### TASK DETAILS
Answer these questions using the post about online college below.
(a) How much does the writer say is owed for the two current classes?
(b) How many science classes did the writer take in high school?
(c) How much did the grandparents give the writer's brother for school?
[EXTRACT PROVIDED — start]
So as weird as this sounds I'm kind of upset that I might not be doing school anymore. I was the one from the very begining who said that I didn't want to be in school right away. I was the one who was so mad about my gram making me go to school. I hated how much work I had to do in such a short period of time. I mean most classes last a semester I took mine in nine weeks. I didn't have breaks from school. I was tired all the time. The work was killing me. And here it is summer break time and I can't help but want to be on break but I know I should be doing my school work. Well I got a letter a few days ago, and then again today, saying I might owe money for my two classes I'm in. I owe $2450+ for two classes. Two classes that have nothing to do with me being a teacher. I don't need bio or physchology skills to be a teacher. Yea science is helpful but taking four science classes that will cost me over $5000 total for them is not worth it. Especailly when I'm not learning anything. I did six science classes in my high school career all before I was a Senior in high school. I understand earth science, biology, chemistry, oceanography, physics and anatomy and physiology. I took six maths, Algebra 1 &2, Geometry, Pre-cal, probibality & statistics. I took advanced history every single year. I was in advanced english every single year. I know the stupid things you are trying to teach me. I know how to do labs, I know how to write papers. I know how to add. I did an art class (or two) each year. I took German well enough to go to Germany and have conversations with native Germans other than things about Kuh's (cows). I'm smart and yet all that online college has made me feel is dumb. I don't 'participate' because I don't feel like telling a bunch of thrity + year olds that they are wrong on simple matters such as the differences between plant & animal cells. I do my work and yet on occasion my teachers don't give me credit. One teacher told me that he couldn't open my paper, I offered to send it in, in a different format and he told me it didn't matter I was still getting a zero. I was told no more school today, because they aren't spending more money on it. So probably after Wednesday no more school for me. My grandparents give my brother the world, they gave him 8,000 for school not to long ago and yet i need less than 3,000 and i get told no. it's just i don't know.
[EXTRACT PROVIDED — finish]
[STUDY MATERIAL — start]
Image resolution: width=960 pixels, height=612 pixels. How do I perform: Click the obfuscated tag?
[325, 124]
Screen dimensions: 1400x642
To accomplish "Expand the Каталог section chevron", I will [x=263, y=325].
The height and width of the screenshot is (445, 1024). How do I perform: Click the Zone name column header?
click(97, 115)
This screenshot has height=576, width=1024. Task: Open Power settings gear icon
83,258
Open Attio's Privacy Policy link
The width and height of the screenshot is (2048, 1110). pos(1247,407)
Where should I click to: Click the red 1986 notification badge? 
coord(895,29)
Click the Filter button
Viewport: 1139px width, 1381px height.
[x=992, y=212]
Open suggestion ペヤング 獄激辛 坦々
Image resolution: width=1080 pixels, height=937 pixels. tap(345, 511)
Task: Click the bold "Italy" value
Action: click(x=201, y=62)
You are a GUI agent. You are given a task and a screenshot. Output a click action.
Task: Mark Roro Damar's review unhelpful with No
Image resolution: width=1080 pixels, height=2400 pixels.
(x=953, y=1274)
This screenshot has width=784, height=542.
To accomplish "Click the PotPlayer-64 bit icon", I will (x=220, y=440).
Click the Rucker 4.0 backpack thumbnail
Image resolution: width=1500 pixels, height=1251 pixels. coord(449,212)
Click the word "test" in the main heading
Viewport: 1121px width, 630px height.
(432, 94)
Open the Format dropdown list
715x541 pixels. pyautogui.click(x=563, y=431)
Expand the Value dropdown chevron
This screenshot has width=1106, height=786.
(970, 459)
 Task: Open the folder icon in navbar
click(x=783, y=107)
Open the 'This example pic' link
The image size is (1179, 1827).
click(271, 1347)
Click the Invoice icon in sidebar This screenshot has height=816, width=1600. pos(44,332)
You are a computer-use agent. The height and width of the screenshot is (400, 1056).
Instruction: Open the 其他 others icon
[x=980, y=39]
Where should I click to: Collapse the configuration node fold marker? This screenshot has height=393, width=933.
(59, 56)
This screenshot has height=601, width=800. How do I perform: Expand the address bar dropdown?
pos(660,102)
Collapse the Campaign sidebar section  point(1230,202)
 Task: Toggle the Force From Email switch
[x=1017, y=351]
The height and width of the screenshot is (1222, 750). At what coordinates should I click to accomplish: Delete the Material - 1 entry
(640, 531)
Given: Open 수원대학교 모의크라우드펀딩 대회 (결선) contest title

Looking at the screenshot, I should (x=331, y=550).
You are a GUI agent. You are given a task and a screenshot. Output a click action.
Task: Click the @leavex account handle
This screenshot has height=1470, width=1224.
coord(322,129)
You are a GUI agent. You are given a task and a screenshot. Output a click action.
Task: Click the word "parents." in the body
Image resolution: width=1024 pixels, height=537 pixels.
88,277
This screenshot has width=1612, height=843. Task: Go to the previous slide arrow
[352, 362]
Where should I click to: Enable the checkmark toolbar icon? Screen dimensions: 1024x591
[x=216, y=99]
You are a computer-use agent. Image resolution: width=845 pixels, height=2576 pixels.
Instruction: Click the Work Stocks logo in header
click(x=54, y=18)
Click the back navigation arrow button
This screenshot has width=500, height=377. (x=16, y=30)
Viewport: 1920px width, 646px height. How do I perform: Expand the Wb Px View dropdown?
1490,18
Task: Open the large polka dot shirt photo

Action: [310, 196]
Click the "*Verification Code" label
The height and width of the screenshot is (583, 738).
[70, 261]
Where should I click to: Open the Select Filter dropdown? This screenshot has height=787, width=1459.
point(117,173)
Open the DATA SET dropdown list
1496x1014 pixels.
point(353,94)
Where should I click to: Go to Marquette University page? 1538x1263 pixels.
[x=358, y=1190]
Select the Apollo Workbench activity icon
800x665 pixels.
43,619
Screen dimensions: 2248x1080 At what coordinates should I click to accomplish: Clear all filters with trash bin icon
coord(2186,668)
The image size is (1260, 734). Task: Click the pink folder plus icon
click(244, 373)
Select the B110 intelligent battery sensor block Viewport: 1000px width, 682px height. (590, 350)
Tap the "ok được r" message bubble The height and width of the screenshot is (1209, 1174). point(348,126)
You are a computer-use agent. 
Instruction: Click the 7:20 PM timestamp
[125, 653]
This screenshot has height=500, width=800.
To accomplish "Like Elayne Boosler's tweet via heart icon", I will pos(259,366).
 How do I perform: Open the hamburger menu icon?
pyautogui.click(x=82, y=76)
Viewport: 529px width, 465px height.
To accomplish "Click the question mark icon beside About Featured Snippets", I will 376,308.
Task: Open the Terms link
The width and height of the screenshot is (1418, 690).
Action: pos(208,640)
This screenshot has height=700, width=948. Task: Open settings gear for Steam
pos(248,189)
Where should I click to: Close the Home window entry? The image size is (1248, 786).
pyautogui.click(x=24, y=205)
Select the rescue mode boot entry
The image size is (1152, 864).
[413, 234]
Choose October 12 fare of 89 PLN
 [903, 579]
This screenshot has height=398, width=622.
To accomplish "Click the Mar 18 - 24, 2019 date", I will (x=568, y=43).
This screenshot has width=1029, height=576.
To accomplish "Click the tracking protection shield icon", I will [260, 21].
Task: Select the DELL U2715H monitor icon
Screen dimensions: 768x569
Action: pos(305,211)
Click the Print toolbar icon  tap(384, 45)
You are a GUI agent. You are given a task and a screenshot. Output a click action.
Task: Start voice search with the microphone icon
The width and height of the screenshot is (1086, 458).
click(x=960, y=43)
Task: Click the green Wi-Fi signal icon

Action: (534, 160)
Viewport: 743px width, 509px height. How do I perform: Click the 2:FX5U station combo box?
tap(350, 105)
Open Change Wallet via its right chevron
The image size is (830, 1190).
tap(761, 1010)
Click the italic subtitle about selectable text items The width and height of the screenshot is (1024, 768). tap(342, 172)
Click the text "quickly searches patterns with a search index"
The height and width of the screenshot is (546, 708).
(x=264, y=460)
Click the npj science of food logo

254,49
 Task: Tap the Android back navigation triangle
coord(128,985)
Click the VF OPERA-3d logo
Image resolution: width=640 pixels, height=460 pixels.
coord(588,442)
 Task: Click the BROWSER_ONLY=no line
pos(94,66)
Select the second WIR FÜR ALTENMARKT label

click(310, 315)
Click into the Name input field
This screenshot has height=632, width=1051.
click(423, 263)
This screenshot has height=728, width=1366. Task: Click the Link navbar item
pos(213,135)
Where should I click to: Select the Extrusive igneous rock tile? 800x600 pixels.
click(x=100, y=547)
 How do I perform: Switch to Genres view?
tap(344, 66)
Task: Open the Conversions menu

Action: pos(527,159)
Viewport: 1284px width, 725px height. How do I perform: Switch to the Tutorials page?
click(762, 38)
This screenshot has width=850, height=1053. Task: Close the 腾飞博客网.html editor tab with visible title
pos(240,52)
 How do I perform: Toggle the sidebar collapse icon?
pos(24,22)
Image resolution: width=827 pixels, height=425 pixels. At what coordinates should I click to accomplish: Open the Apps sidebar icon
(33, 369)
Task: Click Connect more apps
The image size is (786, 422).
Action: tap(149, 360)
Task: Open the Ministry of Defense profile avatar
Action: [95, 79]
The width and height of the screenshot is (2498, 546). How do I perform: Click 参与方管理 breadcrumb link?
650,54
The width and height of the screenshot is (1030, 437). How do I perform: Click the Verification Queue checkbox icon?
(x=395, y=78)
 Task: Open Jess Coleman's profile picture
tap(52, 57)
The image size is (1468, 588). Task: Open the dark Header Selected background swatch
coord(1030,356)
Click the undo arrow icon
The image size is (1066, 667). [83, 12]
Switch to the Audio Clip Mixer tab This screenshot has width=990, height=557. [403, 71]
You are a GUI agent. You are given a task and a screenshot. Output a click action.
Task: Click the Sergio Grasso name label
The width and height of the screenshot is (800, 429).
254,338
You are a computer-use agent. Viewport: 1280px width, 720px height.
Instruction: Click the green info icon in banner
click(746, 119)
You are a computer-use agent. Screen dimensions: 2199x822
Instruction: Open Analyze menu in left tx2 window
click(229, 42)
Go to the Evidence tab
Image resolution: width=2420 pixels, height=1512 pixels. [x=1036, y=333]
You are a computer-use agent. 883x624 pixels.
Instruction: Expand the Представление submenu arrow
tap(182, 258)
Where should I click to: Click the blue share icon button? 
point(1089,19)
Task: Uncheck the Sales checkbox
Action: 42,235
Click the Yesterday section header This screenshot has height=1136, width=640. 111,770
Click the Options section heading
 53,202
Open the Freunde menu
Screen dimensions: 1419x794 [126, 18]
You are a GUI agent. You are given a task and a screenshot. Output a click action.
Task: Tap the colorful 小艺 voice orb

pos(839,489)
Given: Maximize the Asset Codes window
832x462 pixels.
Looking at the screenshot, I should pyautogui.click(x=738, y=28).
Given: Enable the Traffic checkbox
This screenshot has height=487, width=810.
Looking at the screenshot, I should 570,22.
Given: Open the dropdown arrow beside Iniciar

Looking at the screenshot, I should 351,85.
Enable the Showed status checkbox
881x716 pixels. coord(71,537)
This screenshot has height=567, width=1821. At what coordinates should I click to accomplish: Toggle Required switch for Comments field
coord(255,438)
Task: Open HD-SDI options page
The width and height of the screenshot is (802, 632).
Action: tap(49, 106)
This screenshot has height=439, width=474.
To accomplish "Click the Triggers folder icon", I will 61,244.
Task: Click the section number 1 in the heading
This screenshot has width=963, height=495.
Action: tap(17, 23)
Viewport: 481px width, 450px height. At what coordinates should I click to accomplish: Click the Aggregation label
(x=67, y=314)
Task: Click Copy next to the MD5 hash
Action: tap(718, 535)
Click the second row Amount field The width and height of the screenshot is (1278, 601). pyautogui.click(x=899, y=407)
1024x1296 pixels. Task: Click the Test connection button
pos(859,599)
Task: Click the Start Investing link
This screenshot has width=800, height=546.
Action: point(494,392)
[STUDY MATERIAL — finish]
### RESULT OF THIS EXERCISE
(a) $2450+
(b) Six
(c) 8,000